Who leaves Atlantis off the maps?
Who keeps the Martians under wraps?
We do! We do!
Who holds back the electric car?
Who makes Steve Guttenberg a star?
We do! We do!

The song of the “Stonecutters” from an episode of “The Simpsons” reminds us that electric cars and conspiracy theories go together in the popular imagination like CO2 emissions and global warming. Chris Paine’s documentary, Who Killed the Electric Car? rather disarmingly plays up to the stereotype by treating the demise of this particular electric car, GM’s EV1, as a murder mystery. For the film makes it clear that we are dealing with a murder rather than a natural death. Beginning with a mock funeral for the car in a Hollywood cemetery with environmentally- conscious movie stars delivering the eulogies, Mr Paine ticks off the suspects. The only one to be completely exonerated is the car itself, or at least its battery, which was initially somewhat inadequate.

Blame is shared among a number of other suspects, including consumers, car companies, oil companies and the state of California’s Air Resources Board (CARB), which mandated the construction of electric cars in the first place in 1990 only to rescind its own mandate in 2003. But the car companies, especially GM, come in for the biggest share of blame. The film makes much of GM’s deviousness in leasing rather than selling the EV1 so that, when the CARB and its director, Alan C. Lloyd, lifted the state mandate, it could make sure they were all taken off the road and, literally, shredded. So there isn’t much mystery about the who. GM killed its own product. What makes for the mystery in the eyes of Chris Paine and such stellar advocates of the EV1 as Tom Hanks, Mel Gibson, Peter Horton and Ed Begley Jr. — not to mention that veteran supporter of left wing causes, Martin Sheen, who narrates — is why GM would have wanted to destroy what they regard as such a terrific product.

The film offers us one explanation: parts. The electric car didn’t have any, to speak of. A mechanic tells us that maintenance of the EV1 left him with nothing to do but “rotate the tires and change the washer fluid.” As a large proportion of GM’s profits — if it had any profits — comes from parts and maintenance, you can see how the corporation might worry. Except that it seems counter-intuitive to suppose that success for its product could not be in the corporation’s best interest. Can this be possible? Let’s think of an analogy. If Coca Cola wants to get into the market for fruit juice, it can do so without fear that selling more fruit juice will mean that people stop drinking Coke, since there isn’t much overlap between the two markets. But if, say, Microsoft were to buy Apple Computer, it would do so only in order to kill it, since the more successful it was at selling Macs the more it would be undermining its core business.
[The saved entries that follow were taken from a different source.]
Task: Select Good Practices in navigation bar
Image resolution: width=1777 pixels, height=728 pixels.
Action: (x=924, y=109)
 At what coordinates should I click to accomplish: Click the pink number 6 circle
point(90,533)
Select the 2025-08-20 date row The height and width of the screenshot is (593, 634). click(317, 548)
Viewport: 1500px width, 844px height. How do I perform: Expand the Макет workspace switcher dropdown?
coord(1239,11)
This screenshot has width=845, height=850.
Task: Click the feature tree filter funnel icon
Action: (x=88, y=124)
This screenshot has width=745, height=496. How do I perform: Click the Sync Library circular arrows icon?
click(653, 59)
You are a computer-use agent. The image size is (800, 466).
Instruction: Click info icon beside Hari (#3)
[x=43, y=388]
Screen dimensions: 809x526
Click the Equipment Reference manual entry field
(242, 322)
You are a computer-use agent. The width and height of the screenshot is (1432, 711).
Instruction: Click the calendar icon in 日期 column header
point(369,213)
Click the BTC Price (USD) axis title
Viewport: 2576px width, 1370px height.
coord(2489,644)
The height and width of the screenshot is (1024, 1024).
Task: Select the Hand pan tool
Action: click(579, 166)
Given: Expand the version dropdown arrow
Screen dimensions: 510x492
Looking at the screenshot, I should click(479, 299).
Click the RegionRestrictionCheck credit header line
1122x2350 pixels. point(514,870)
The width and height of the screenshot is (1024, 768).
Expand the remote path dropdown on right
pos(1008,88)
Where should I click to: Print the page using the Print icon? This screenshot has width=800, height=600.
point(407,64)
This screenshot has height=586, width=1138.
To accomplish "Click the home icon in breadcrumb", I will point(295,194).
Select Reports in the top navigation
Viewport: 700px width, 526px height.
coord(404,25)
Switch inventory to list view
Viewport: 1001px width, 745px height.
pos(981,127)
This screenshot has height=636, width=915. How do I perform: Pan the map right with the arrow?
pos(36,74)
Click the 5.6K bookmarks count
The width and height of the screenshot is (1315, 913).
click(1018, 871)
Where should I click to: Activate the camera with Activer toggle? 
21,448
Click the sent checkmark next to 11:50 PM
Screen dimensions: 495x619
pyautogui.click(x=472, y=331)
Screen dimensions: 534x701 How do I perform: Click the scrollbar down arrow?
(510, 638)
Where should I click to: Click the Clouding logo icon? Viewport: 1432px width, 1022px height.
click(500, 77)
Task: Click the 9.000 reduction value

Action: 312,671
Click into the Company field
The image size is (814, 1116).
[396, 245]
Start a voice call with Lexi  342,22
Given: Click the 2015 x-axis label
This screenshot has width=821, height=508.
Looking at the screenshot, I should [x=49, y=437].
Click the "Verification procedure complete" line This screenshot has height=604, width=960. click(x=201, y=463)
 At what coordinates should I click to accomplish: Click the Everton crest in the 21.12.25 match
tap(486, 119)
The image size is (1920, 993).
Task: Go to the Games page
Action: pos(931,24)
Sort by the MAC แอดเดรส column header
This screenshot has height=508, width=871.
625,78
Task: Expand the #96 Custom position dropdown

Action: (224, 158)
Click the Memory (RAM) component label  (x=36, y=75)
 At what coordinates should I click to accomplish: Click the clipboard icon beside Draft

I don’t know if the EV1 was the fantastic car that everyone in this movie says it was. It sounds just a little too good to be true that something so environmentally friendly could also be appealing to consumers who, unlike these movie stars, care more about looks or performance or economy or reliability or convenience than they do about environmental correctness. But the better it was, the more GM must have hated being required to be an accomplice in wrecking the market for its main products. Was it right for the state of California to interfere in the market in this way in the first place? You could make an argument that, if it is in everybody’s interest to have more people driving electric rather than gasoline-powered cars, government at any level should legislate, as California originally did, to make sure that more electric cars were available to consumers.

But it’s never that simple. Such government-dictated distortions in the market and limitations on profitability will always produce an equal and opposite reaction from those they affect — since governments cannot also mandate that electric cars be as profitable as the gasoline-driven kind. With a command economy, and profit taken out of the accounts, you could make the EV1 become for us what the Trabant was for East Germany under communism. But America’s free market was never going to stand that for very long. Who Killed the Electric Car? Who else but those whose business was most threatened by it, namely its manufacturer? But the whiff of mystery and paranoia with which Mr Paine’s movie artificially surrounds the question feeds Hollywood’s appetite for conspiracy and flatters the belief so common among the creatures of publicity and hype that, as one of them says here: “People will buy anything you can convince them to buy.” Insofar as that is not simply a tautology, it is an indication that those whose business is manipulation are likely to believe that all is manipulation. If you believe it too, this is the movie for you.